◆ **Problem details**: A word-for-word restatement of every entry is what is needed here.
■ ■ ■ ■
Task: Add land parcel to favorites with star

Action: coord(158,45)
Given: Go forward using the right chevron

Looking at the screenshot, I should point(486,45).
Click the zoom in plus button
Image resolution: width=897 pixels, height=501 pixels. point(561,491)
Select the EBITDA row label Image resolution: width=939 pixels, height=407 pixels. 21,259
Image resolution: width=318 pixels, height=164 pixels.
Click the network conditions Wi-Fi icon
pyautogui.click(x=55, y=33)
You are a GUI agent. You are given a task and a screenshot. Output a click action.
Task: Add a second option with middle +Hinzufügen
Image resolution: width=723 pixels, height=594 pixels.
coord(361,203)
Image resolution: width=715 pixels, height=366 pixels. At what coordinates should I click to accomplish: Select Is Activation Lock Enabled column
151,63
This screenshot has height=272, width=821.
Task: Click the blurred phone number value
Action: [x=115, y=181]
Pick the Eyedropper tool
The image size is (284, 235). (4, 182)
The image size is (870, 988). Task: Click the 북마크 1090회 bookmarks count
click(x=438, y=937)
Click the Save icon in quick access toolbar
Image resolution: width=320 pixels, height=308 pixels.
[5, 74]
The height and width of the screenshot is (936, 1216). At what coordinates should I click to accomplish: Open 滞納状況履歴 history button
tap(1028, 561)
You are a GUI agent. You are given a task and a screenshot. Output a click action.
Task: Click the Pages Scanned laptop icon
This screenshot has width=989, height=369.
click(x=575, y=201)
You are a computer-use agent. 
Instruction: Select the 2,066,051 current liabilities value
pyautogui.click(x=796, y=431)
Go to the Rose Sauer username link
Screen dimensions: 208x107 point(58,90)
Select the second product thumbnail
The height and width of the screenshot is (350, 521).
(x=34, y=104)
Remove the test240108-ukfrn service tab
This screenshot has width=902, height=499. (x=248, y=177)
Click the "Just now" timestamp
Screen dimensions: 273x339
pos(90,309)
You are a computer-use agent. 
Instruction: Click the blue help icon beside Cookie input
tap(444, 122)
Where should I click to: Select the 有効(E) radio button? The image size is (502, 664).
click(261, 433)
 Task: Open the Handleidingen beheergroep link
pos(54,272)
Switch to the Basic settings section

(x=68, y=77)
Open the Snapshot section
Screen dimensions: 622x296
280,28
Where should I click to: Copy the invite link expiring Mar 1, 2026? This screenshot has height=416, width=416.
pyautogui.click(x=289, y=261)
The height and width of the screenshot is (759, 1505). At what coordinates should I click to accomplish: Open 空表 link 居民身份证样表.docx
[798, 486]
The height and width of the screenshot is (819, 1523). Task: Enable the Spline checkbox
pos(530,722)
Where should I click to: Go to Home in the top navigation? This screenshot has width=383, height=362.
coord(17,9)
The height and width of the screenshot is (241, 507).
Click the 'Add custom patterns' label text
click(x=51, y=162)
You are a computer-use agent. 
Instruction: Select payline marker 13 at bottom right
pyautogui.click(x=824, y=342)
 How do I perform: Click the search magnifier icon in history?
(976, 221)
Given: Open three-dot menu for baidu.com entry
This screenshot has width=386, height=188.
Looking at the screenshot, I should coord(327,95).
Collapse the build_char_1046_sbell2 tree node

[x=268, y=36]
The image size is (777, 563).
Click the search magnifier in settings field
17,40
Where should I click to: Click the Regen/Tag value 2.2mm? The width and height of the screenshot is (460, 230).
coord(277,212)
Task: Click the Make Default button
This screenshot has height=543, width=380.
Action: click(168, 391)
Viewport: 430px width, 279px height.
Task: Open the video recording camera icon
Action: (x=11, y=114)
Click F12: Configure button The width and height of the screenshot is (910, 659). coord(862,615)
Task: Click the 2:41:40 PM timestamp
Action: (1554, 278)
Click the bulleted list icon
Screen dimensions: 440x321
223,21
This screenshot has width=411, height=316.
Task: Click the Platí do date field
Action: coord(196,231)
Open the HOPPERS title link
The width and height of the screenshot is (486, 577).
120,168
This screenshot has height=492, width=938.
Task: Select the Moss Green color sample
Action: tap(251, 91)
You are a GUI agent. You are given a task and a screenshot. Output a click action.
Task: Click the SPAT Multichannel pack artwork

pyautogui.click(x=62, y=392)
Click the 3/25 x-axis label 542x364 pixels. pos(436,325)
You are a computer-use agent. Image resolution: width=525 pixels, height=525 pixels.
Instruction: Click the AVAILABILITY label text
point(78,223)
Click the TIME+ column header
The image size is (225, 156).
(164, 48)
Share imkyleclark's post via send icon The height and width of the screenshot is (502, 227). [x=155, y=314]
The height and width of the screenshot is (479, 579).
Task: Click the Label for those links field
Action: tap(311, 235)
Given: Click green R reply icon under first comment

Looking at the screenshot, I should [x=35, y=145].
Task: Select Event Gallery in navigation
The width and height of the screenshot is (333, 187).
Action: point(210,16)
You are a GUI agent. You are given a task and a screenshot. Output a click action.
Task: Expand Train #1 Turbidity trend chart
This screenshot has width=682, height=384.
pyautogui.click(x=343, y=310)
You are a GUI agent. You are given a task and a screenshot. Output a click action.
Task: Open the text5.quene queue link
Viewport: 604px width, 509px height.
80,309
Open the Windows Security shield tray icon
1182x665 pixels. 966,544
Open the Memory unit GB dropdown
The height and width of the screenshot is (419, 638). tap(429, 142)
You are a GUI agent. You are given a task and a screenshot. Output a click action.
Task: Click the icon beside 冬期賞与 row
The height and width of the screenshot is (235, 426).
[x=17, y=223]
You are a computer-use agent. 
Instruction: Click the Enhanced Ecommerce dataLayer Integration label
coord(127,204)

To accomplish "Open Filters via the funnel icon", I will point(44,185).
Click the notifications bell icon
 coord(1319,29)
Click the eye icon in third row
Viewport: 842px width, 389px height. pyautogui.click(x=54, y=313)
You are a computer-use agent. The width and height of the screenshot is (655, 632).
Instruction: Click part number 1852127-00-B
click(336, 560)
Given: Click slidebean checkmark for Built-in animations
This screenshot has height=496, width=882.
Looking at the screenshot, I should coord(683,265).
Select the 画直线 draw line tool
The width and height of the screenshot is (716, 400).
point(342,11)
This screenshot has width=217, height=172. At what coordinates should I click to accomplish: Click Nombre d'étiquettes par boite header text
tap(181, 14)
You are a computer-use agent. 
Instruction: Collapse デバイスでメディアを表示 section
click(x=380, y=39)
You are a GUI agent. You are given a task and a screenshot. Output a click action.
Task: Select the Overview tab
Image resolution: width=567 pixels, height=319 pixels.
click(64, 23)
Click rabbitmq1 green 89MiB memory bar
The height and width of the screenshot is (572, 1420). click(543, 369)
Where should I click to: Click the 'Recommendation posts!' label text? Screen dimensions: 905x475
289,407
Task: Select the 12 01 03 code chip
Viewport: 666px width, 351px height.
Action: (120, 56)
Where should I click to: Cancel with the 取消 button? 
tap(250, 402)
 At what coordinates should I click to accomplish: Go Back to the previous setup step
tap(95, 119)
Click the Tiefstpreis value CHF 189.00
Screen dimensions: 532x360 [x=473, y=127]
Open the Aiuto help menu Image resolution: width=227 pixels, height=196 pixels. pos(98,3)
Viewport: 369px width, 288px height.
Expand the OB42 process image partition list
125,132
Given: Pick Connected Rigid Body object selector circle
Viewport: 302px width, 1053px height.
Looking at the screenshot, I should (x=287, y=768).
■ ■ ■ ■
◆ **Solution for this exercise**:
Task: Add land parcel to favorites with star

Action: coord(158,45)
Given: Go forward using the right chevron

Looking at the screenshot, I should point(486,45).
Click the zoom in plus button
Image resolution: width=897 pixels, height=501 pixels. point(561,491)
Select the EBITDA row label Image resolution: width=939 pixels, height=407 pixels. 21,259
Image resolution: width=318 pixels, height=164 pixels.
Click the network conditions Wi-Fi icon
pyautogui.click(x=55, y=33)
You are a GUI agent. You are given a task and a screenshot. Output a click action.
Task: Add a second option with middle +Hinzufügen
Image resolution: width=723 pixels, height=594 pixels.
coord(361,203)
Image resolution: width=715 pixels, height=366 pixels. At what coordinates should I click to accomplish: Select Is Activation Lock Enabled column
151,63
This screenshot has height=272, width=821.
Task: Click the blurred phone number value
Action: [x=115, y=181]
Pick the Eyedropper tool
The image size is (284, 235). (4, 182)
The image size is (870, 988). Task: Click the 북마크 1090회 bookmarks count
click(x=438, y=937)
Click the Save icon in quick access toolbar
Image resolution: width=320 pixels, height=308 pixels.
[5, 74]
The height and width of the screenshot is (936, 1216). At what coordinates should I click to accomplish: Open 滞納状況履歴 history button
tap(1028, 561)
You are a GUI agent. You are given a task and a screenshot. Output a click action.
Task: Click the Pages Scanned laptop icon
This screenshot has width=989, height=369.
click(x=575, y=201)
You are a computer-use agent. 
Instruction: Select the 2,066,051 current liabilities value
pyautogui.click(x=796, y=431)
Go to the Rose Sauer username link
Screen dimensions: 208x107 point(58,90)
Select the second product thumbnail
The height and width of the screenshot is (350, 521).
(x=34, y=104)
Remove the test240108-ukfrn service tab
This screenshot has width=902, height=499. (x=248, y=177)
Click the "Just now" timestamp
Screen dimensions: 273x339
pos(90,309)
You are a computer-use agent. 
Instruction: Click the blue help icon beside Cookie input
tap(444, 122)
Where should I click to: Select the 有効(E) radio button? The image size is (502, 664).
click(261, 433)
 Task: Open the Handleidingen beheergroep link
pos(54,272)
Switch to the Basic settings section

(x=68, y=77)
Open the Snapshot section
Screen dimensions: 622x296
280,28
Where should I click to: Copy the invite link expiring Mar 1, 2026? This screenshot has height=416, width=416.
pyautogui.click(x=289, y=261)
The height and width of the screenshot is (759, 1505). At what coordinates should I click to accomplish: Open 空表 link 居民身份证样表.docx
[798, 486]
The height and width of the screenshot is (819, 1523). Task: Enable the Spline checkbox
pos(530,722)
Where should I click to: Go to Home in the top navigation? This screenshot has width=383, height=362.
coord(17,9)
The height and width of the screenshot is (241, 507).
Click the 'Add custom patterns' label text
click(x=51, y=162)
You are a computer-use agent. 
Instruction: Select payline marker 13 at bottom right
pyautogui.click(x=824, y=342)
 How do I perform: Click the search magnifier icon in history?
(976, 221)
Given: Open three-dot menu for baidu.com entry
This screenshot has width=386, height=188.
Looking at the screenshot, I should coord(327,95).
Collapse the build_char_1046_sbell2 tree node

[x=268, y=36]
The image size is (777, 563).
Click the search magnifier in settings field
17,40
Where should I click to: Click the Regen/Tag value 2.2mm? The width and height of the screenshot is (460, 230).
coord(277,212)
Task: Click the Make Default button
This screenshot has height=543, width=380.
Action: click(168, 391)
Viewport: 430px width, 279px height.
Task: Open the video recording camera icon
Action: (x=11, y=114)
Click F12: Configure button The width and height of the screenshot is (910, 659). coord(862,615)
Task: Click the 2:41:40 PM timestamp
Action: (1554, 278)
Click the bulleted list icon
Screen dimensions: 440x321
223,21
This screenshot has width=411, height=316.
Task: Click the Platí do date field
Action: coord(196,231)
Open the HOPPERS title link
The width and height of the screenshot is (486, 577).
120,168
This screenshot has height=492, width=938.
Task: Select the Moss Green color sample
Action: tap(251, 91)
You are a GUI agent. You are given a task and a screenshot. Output a click action.
Task: Click the SPAT Multichannel pack artwork

pyautogui.click(x=62, y=392)
Click the 3/25 x-axis label 542x364 pixels. pos(436,325)
You are a computer-use agent. Image resolution: width=525 pixels, height=525 pixels.
Instruction: Click the AVAILABILITY label text
point(78,223)
Click the TIME+ column header
The image size is (225, 156).
(164, 48)
Share imkyleclark's post via send icon The height and width of the screenshot is (502, 227). [x=155, y=314]
The height and width of the screenshot is (479, 579).
Task: Click the Label for those links field
Action: tap(311, 235)
Given: Click green R reply icon under first comment

Looking at the screenshot, I should [x=35, y=145].
Task: Select Event Gallery in navigation
The width and height of the screenshot is (333, 187).
Action: point(210,16)
You are a GUI agent. You are given a task and a screenshot. Output a click action.
Task: Expand Train #1 Turbidity trend chart
This screenshot has width=682, height=384.
pyautogui.click(x=343, y=310)
You are a GUI agent. You are given a task and a screenshot. Output a click action.
Task: Open the text5.quene queue link
Viewport: 604px width, 509px height.
80,309
Open the Windows Security shield tray icon
1182x665 pixels. 966,544
Open the Memory unit GB dropdown
The height and width of the screenshot is (419, 638). tap(429, 142)
You are a GUI agent. You are given a task and a screenshot. Output a click action.
Task: Click the icon beside 冬期賞与 row
The height and width of the screenshot is (235, 426).
[x=17, y=223]
You are a computer-use agent. 
Instruction: Click the Enhanced Ecommerce dataLayer Integration label
coord(127,204)

To accomplish "Open Filters via the funnel icon", I will point(44,185).
Click the notifications bell icon
 coord(1319,29)
Click the eye icon in third row
Viewport: 842px width, 389px height. pyautogui.click(x=54, y=313)
You are a computer-use agent. The width and height of the screenshot is (655, 632).
Instruction: Click part number 1852127-00-B
click(336, 560)
Given: Click slidebean checkmark for Built-in animations
This screenshot has height=496, width=882.
Looking at the screenshot, I should coord(683,265).
Select the 画直线 draw line tool
The width and height of the screenshot is (716, 400).
point(342,11)
This screenshot has width=217, height=172. At what coordinates should I click to accomplish: Click Nombre d'étiquettes par boite header text
tap(181, 14)
You are a computer-use agent. 
Instruction: Collapse デバイスでメディアを表示 section
click(x=380, y=39)
You are a GUI agent. You are given a task and a screenshot. Output a click action.
Task: Select the Overview tab
Image resolution: width=567 pixels, height=319 pixels.
click(64, 23)
Click rabbitmq1 green 89MiB memory bar
The height and width of the screenshot is (572, 1420). click(543, 369)
Where should I click to: Click the 'Recommendation posts!' label text? Screen dimensions: 905x475
289,407
Task: Select the 12 01 03 code chip
Viewport: 666px width, 351px height.
Action: (120, 56)
Where should I click to: Cancel with the 取消 button? 
tap(250, 402)
 At what coordinates should I click to accomplish: Go Back to the previous setup step
tap(95, 119)
Click the Tiefstpreis value CHF 189.00
Screen dimensions: 532x360 [x=473, y=127]
Open the Aiuto help menu Image resolution: width=227 pixels, height=196 pixels. pos(98,3)
Viewport: 369px width, 288px height.
Expand the OB42 process image partition list
125,132
Given: Pick Connected Rigid Body object selector circle
Viewport: 302px width, 1053px height.
Looking at the screenshot, I should (x=287, y=768).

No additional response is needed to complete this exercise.